If a line comes after the one containing "Image resolution: width=1568 pixels, height=783", leave it out; copy every line before it, and that line too, exactly as written, starting from the first line of the entries.
*** Exercise input ***
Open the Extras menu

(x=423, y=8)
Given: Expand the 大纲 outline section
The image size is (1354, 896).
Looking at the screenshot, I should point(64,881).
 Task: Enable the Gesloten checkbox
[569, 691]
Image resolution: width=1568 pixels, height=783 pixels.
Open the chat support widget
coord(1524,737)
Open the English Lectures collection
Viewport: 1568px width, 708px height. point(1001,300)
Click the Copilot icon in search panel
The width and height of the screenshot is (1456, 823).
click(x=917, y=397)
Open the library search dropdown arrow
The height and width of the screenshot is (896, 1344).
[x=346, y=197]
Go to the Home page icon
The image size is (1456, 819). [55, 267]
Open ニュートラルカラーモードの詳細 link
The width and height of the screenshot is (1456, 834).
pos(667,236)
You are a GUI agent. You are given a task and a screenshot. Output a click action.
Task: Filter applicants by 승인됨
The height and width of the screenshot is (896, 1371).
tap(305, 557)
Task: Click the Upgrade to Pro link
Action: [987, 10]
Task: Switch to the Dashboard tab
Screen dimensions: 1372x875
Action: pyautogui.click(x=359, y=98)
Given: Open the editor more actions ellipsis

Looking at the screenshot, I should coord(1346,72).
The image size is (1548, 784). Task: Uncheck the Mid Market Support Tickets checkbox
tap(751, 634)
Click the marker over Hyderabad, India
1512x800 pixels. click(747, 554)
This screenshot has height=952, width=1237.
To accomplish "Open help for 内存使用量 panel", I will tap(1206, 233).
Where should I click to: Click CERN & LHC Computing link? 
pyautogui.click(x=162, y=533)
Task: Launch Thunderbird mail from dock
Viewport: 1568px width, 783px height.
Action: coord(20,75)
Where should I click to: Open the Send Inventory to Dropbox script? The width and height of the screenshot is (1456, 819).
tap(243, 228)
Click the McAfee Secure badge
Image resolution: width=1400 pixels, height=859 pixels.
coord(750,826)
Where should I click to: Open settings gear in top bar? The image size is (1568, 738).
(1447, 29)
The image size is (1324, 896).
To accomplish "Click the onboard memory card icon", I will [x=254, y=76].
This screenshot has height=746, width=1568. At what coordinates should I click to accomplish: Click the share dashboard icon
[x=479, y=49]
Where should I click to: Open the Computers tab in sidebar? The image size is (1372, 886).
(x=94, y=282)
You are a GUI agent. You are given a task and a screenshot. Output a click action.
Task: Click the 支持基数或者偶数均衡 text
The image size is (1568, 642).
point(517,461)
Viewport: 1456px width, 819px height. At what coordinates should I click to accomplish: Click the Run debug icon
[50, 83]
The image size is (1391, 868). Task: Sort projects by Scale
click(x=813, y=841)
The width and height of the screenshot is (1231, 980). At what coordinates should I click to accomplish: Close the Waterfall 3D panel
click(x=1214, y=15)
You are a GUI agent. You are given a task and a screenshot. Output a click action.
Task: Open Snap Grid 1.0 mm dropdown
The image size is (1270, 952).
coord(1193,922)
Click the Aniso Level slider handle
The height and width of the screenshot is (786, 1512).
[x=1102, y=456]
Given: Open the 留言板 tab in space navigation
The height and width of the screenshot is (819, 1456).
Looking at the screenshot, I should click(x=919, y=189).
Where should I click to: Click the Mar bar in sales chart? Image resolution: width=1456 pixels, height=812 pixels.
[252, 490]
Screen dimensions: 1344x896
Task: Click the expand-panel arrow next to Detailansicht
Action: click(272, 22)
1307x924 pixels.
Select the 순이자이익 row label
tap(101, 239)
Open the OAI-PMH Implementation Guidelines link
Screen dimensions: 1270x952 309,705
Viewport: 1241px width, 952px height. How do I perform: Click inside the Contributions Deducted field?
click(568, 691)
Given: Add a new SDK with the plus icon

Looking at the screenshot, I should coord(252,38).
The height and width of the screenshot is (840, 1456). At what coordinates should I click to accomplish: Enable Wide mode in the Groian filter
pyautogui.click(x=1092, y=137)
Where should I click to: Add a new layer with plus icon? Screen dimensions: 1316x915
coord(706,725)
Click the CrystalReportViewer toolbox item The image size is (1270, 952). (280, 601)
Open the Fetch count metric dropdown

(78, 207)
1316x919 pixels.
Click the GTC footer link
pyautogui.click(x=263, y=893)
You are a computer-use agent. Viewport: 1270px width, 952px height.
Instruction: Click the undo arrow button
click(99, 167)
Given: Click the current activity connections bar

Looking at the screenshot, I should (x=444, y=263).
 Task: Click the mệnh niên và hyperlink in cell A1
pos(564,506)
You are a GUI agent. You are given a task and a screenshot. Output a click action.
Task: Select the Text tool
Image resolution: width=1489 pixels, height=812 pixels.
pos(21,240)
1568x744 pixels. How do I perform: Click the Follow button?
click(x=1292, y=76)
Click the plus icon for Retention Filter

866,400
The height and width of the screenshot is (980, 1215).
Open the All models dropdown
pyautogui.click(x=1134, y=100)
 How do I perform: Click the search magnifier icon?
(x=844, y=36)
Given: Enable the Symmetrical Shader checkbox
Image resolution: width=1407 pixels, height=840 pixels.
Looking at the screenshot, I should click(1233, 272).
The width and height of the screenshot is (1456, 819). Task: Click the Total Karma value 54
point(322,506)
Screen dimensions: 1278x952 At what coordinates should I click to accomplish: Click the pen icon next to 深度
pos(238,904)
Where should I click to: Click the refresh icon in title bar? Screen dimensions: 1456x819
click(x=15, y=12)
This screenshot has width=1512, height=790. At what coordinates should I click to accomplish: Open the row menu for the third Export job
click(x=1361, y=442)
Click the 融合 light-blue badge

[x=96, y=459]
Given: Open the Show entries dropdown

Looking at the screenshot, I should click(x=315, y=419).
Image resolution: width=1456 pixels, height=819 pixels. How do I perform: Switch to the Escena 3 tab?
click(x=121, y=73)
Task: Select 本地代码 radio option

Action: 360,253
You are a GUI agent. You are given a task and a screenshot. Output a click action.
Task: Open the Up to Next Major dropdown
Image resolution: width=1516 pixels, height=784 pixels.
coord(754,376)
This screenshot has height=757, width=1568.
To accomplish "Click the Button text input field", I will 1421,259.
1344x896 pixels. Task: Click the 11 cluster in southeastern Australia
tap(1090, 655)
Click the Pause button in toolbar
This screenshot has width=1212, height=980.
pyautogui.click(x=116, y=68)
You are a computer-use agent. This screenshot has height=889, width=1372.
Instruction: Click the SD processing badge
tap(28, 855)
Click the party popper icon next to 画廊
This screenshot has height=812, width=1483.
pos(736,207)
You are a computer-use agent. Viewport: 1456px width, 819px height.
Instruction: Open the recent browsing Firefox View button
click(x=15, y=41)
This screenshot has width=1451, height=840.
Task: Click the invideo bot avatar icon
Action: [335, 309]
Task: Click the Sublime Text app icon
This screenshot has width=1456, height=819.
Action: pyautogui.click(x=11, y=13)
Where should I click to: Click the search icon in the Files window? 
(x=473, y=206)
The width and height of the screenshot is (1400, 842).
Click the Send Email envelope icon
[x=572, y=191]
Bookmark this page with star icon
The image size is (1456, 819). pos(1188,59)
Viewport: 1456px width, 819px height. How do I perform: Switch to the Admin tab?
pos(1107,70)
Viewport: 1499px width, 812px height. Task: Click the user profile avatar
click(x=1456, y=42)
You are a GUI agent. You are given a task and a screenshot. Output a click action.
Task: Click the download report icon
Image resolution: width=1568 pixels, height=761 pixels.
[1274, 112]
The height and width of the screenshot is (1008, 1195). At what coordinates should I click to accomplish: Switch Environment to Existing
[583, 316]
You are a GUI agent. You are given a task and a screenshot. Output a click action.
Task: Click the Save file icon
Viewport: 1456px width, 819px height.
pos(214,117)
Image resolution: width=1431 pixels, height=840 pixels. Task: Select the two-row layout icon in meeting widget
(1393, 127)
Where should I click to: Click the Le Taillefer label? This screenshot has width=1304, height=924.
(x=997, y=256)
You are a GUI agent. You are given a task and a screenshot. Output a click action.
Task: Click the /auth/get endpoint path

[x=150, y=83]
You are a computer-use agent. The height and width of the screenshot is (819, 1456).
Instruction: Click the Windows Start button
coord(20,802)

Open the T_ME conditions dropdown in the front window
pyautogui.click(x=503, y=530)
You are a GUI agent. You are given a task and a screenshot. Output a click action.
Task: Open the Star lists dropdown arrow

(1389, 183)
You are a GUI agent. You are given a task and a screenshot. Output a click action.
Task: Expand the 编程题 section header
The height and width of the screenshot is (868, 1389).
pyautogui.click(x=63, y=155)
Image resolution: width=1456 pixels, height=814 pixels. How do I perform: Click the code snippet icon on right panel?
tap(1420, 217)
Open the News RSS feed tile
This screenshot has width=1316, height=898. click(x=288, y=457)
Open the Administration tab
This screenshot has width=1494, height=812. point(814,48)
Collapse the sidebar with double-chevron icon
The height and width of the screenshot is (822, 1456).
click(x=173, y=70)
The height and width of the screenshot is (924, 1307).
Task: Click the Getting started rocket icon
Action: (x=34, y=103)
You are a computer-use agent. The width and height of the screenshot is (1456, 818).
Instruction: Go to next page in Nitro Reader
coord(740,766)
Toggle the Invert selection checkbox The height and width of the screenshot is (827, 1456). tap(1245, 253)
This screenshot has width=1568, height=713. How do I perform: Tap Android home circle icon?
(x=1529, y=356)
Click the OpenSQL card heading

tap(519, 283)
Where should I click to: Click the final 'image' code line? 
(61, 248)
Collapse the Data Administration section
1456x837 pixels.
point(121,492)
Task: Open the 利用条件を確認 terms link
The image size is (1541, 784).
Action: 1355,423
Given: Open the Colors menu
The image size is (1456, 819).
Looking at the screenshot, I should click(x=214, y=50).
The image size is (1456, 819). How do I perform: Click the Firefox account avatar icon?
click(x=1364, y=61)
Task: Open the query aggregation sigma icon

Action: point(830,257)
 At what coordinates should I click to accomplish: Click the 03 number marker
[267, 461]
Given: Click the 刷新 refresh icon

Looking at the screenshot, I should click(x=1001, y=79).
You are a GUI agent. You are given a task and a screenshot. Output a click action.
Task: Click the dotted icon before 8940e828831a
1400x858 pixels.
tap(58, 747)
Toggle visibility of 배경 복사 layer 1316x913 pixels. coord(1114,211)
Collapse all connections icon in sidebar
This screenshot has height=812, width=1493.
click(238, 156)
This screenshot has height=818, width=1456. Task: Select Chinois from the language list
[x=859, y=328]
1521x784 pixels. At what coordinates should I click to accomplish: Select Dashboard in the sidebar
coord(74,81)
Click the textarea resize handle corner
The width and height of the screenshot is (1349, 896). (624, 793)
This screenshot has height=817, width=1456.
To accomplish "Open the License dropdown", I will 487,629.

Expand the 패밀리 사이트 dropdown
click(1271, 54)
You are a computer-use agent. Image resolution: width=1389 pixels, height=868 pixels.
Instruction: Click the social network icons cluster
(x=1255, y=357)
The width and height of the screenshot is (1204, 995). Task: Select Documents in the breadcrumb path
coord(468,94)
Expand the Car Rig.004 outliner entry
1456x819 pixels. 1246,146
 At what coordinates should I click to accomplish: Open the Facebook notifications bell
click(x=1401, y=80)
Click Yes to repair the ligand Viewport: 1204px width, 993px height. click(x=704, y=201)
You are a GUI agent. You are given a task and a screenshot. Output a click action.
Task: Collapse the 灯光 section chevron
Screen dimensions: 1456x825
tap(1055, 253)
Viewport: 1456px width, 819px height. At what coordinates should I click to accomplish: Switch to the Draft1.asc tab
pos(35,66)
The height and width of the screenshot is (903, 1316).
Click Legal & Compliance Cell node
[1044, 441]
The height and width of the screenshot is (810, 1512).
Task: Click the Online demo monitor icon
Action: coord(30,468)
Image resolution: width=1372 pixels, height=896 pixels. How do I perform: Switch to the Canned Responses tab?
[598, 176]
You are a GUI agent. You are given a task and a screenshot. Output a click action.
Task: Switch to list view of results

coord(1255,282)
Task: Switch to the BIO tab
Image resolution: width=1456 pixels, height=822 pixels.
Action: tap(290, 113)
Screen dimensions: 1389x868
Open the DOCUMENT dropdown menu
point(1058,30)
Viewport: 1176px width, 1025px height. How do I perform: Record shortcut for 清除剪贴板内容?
*** End of Exercise input ***
= The completed task =
Open the Extras menu

(x=423, y=8)
Given: Expand the 大纲 outline section
The image size is (1354, 896).
Looking at the screenshot, I should point(64,881).
 Task: Enable the Gesloten checkbox
[569, 691]
Image resolution: width=1568 pixels, height=783 pixels.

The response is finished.